GIVEN INFORMATION -

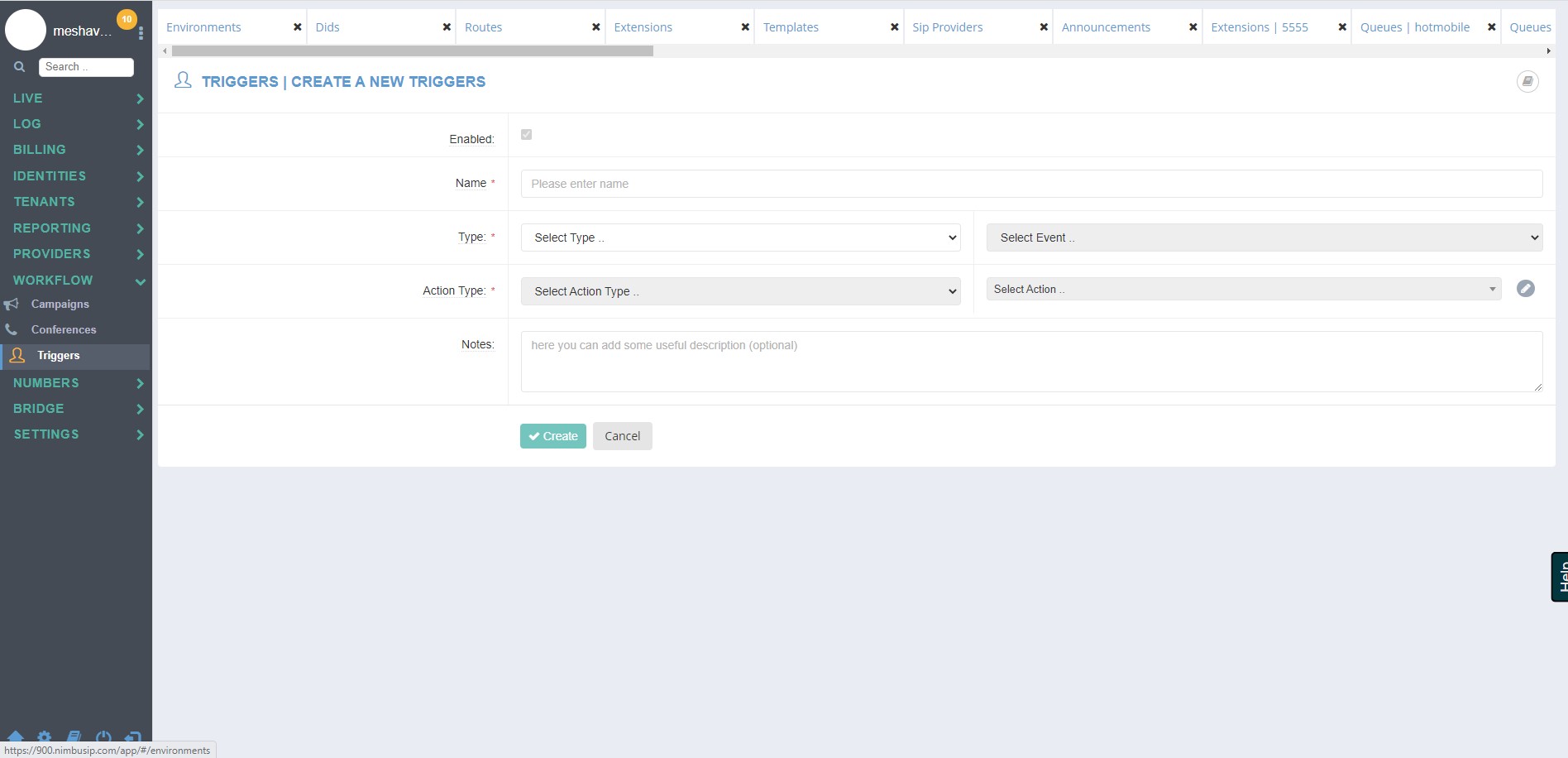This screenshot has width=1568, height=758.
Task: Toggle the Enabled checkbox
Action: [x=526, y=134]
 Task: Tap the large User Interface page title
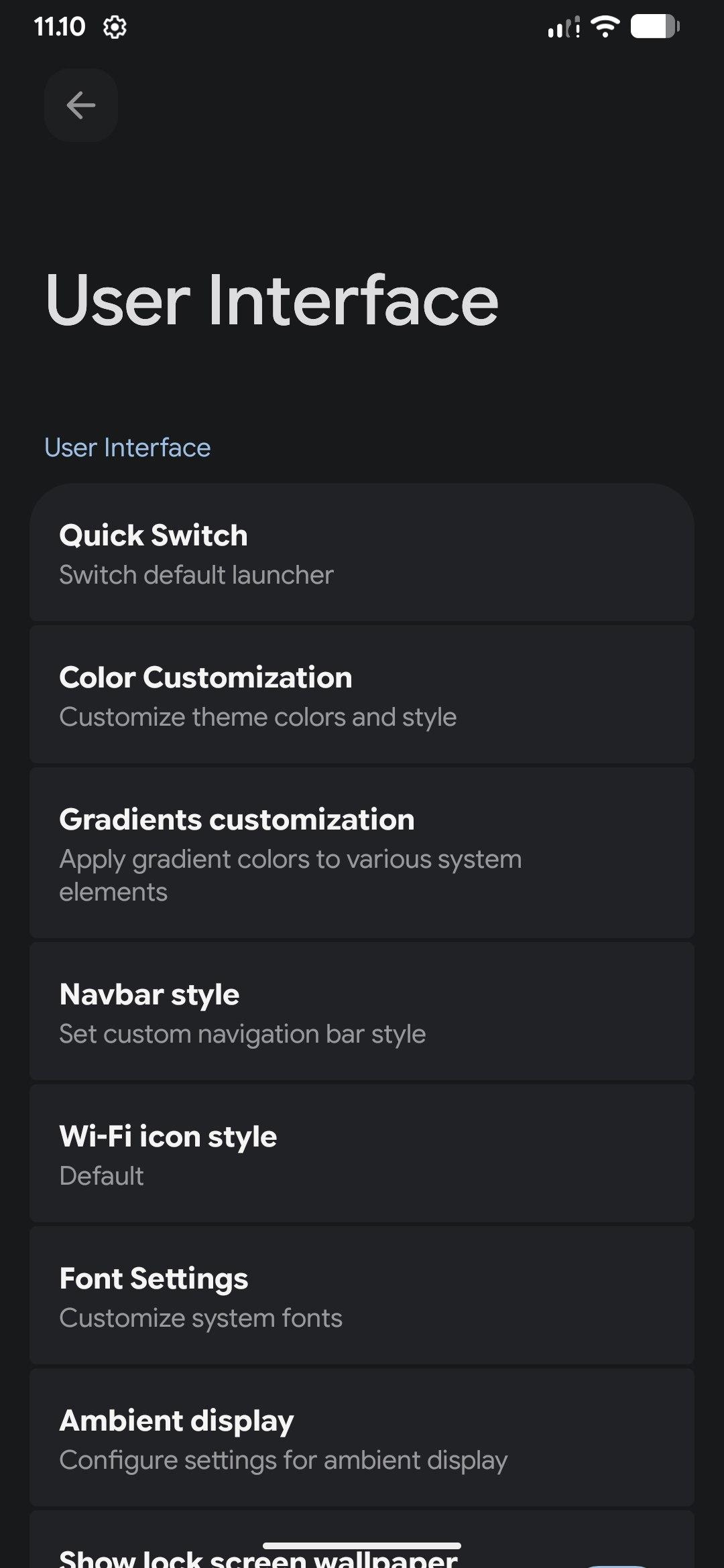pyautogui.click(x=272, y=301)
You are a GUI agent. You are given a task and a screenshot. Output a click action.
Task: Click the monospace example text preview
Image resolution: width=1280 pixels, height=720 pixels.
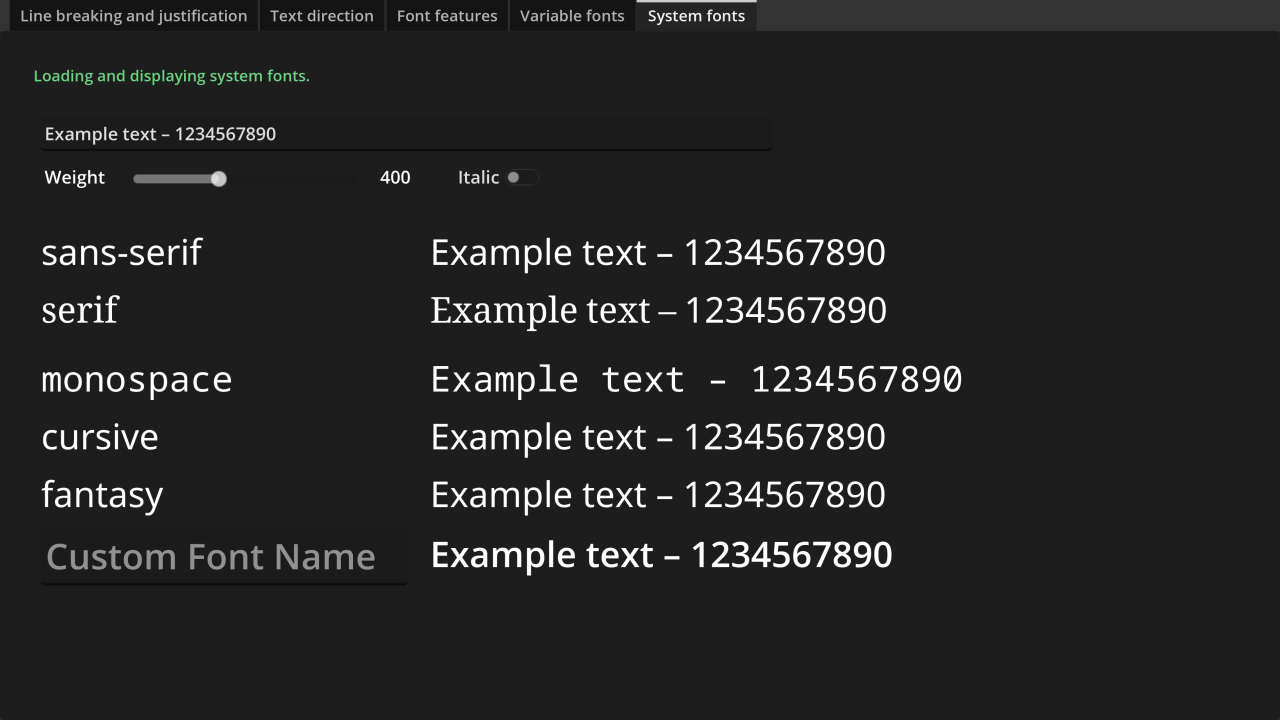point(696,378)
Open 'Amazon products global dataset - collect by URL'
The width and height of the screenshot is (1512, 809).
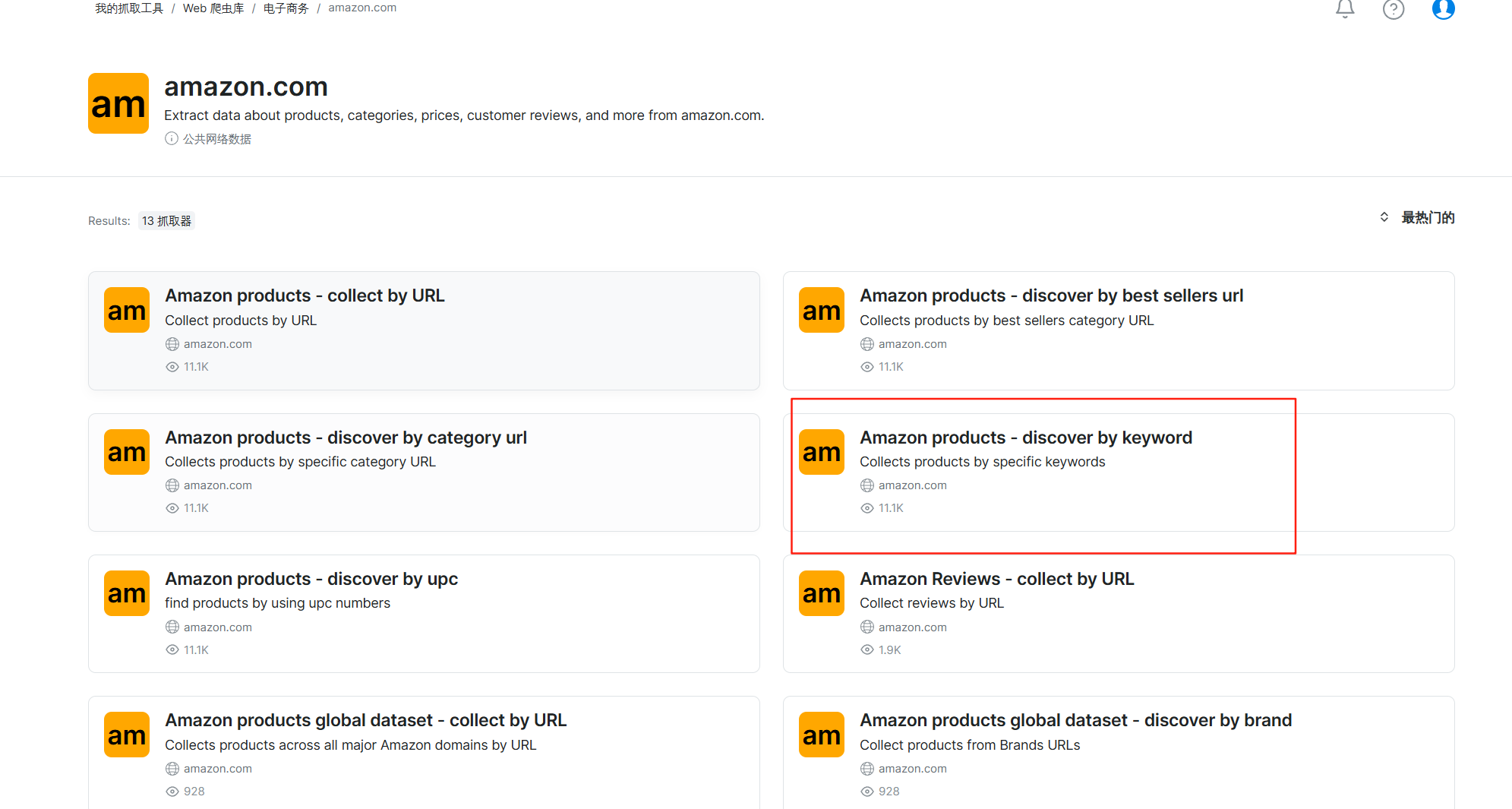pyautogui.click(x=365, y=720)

WHAT TO WORK ON -
Your answer should consist solely of the lines from the one holding "Task: Click the" through the end of the listing, reproduced exactly and without pictures.

SOLUTION FOR THIS EXERCISE -
Task: Click the monospace example text preview
Image resolution: width=1280 pixels, height=720 pixels.
point(696,378)
Open 'Amazon products global dataset - collect by URL'
The width and height of the screenshot is (1512, 809).
pyautogui.click(x=365, y=720)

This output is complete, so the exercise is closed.